Here you go, Ryan. More than Love Letters (2005) by Rosy Thornton.
Twenty-four year old Margaret Hayton is a school teacher in Ipswich, and she’s an edgy (and infinitely more likeable) Pollyanna for our age. Margaret directs her energy towards issues ranging from global warming to the placement of garbage bins on her street, and frequently writes her local MP Richard Slater to voice her concerns. Slater assumes that she’s a stereotypical old biddy (though Margaret’s letter protesting VAT on sanitary protection might have tipped him off differently), and dodges her requests until Margaret threatens to send her collection of his form replies to the Prime Minister, following which he agrees to meet her.
ZAP! Margaret’s enthusiasm (and, um, her good looks) shock Slater out of his spin-centered existence into championing one of her causes–obtaining asylum for an Albanian refugee, Nasreen, who was forced to flee her home because of her inter-faith love affair. Slater’s ideals, long gone to seed, sprout in Margaret’s sunny company, and the two gradually fall in love.
(Manly men: don’t be put off by the butterflies and hearts and love letters. Thornton, who teaches law at Cambridge, takes for her subject nothing less than immigration laws and domestic violence. She has much to say (all disturbing) about the marketing of her book, whose original title, by the way, was Asylum. This cover is about as accurate having a David Lodge novel feature a gun and beer barrel propped up against a giant obelisk. Get out the, um, brown paper if you must.)
I’ve rarely read a novel where the personal combines quite so seamlessly with the overtly political. Thornton’s delicacy of touch is especially impressive considering that More than Love Letters is an epistolary novel. We’ve all read books where it’s painfully obvious whom the heroine is addressing when writing to her BFF “I was brushing my long chestnut-brown hair when my brother Jack phoned me from our father’s real-estate office.” MTLL never has you wondering why the characters seem compelled to quote Wikipedia entries at each other; the writing informs without ever veering into dreaded info-dump territory. We learn that Nasreen was forced to leave Albania as her brothers threaten her life for daring to love a man from a different faith, but Britain doesn’t recognize her as a legitimate candidate for asylum, and she’ll be deported unless Margaret and Richard manage to change the law. It’s only a day or two after finishing the book that you realize that asylum laws in Britain circa 2005 have seeped into your mind despite yourself.

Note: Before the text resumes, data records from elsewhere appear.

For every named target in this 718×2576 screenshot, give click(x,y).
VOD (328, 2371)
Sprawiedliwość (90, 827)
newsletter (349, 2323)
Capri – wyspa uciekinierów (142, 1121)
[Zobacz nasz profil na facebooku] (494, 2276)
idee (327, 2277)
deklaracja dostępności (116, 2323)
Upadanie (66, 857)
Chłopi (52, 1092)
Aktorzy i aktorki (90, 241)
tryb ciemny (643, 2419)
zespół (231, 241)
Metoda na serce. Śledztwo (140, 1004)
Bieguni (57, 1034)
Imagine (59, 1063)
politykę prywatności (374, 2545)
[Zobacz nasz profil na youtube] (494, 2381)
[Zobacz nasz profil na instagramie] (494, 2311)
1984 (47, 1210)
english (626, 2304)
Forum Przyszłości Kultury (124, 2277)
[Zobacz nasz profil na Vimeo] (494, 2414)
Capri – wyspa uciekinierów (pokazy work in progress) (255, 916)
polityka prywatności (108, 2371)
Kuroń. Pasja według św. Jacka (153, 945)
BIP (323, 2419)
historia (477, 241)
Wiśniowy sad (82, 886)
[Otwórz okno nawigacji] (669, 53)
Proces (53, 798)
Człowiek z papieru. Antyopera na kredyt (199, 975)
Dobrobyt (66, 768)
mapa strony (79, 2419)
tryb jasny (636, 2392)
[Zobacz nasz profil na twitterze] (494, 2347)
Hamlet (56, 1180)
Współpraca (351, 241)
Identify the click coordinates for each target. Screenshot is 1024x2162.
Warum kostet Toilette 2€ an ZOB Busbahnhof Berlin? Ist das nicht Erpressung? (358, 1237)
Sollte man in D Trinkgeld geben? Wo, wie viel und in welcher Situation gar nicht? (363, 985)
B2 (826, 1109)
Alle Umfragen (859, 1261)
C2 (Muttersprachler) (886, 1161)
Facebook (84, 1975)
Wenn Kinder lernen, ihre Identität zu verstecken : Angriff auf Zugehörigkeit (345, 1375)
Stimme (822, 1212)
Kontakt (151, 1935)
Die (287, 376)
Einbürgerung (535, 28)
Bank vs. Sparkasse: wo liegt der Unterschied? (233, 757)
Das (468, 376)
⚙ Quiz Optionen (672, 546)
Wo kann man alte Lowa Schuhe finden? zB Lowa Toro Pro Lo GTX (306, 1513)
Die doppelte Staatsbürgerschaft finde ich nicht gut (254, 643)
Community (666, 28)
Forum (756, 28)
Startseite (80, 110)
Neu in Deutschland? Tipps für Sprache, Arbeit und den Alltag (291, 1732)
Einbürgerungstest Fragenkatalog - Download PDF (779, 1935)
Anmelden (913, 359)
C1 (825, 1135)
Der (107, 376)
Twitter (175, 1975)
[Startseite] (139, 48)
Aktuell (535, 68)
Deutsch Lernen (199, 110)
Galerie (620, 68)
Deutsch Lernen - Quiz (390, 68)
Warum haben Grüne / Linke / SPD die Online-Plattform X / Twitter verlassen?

Perhaps what I relished most about MTLL was the humor and positivity steaming off each page. Thornton’s fictional landscape has more than its fair share of grimness–there’s suicide and domestic violence, and the wicked often go unpunished–but after reading this book, you feel that it’s not a bad old world after all, and Thornton proves conclusively, you doomsters, that happy endings and intelligent writing aren’t incompatible. Her characters are mostly pleasant and obliging, shouldering their burdens without whining, and they do the best they can (which is often pretty stupendous). Thornton’s wit is pointed and yet very good-natured indeed–here’s Margaret’s Gran on her first brush with chick-lit.
“…I’m not sure they are my kind of thing. One has a picture of just the bottom half of a girl on the front cover, doing the hoovering in a miniskirt and stiletto heels, and she appears to have a half-empty wine bottle in one hand. I quite enjoyed the one she [Gran’s helper] brought me last week, but I find it such a distraction to be told in every chapter what shade of lipstick the heroine is wearing and the name of the shop where she bought her blouse.”
So, Gran is a kindly soul, who is obligated to her helper for supplying her with reading material as she has mobility issues, and who doesn’t like to criticize, but her remarks are no less devastating for their gentleness. Thornton is very very good as straining her opinions through the particularities of each character. And what characters they are–I took each one into my heart, and I dare you to find a more likeable heroine than Margaret in contemporary fiction.
And finally: I so love literary Britain–I grew up on Enid Blyton and her kin, and it’s instant magic when a book refers to Mrs Danvers, Pooh Sticks, Nevil Shute, and Mallory Towers. And when Rosy Thornton had Richard Slater quote John Thornton on Margaret Hay to Margaret Hayton’s dad, well, it was all very meta (or do I mean pomo?), and *just* the kind of thing I chuckle over as I’m getting ready to sleep.
So as you can see, MTLL hit every sweet spot on my reading desiderata, and as god is my witness, my first Rosy Thornton novel will not be my last. I hit my credit card for The Tapestry of Love earlier this week; you can borrow it from me if it’s not in the library, Ryan.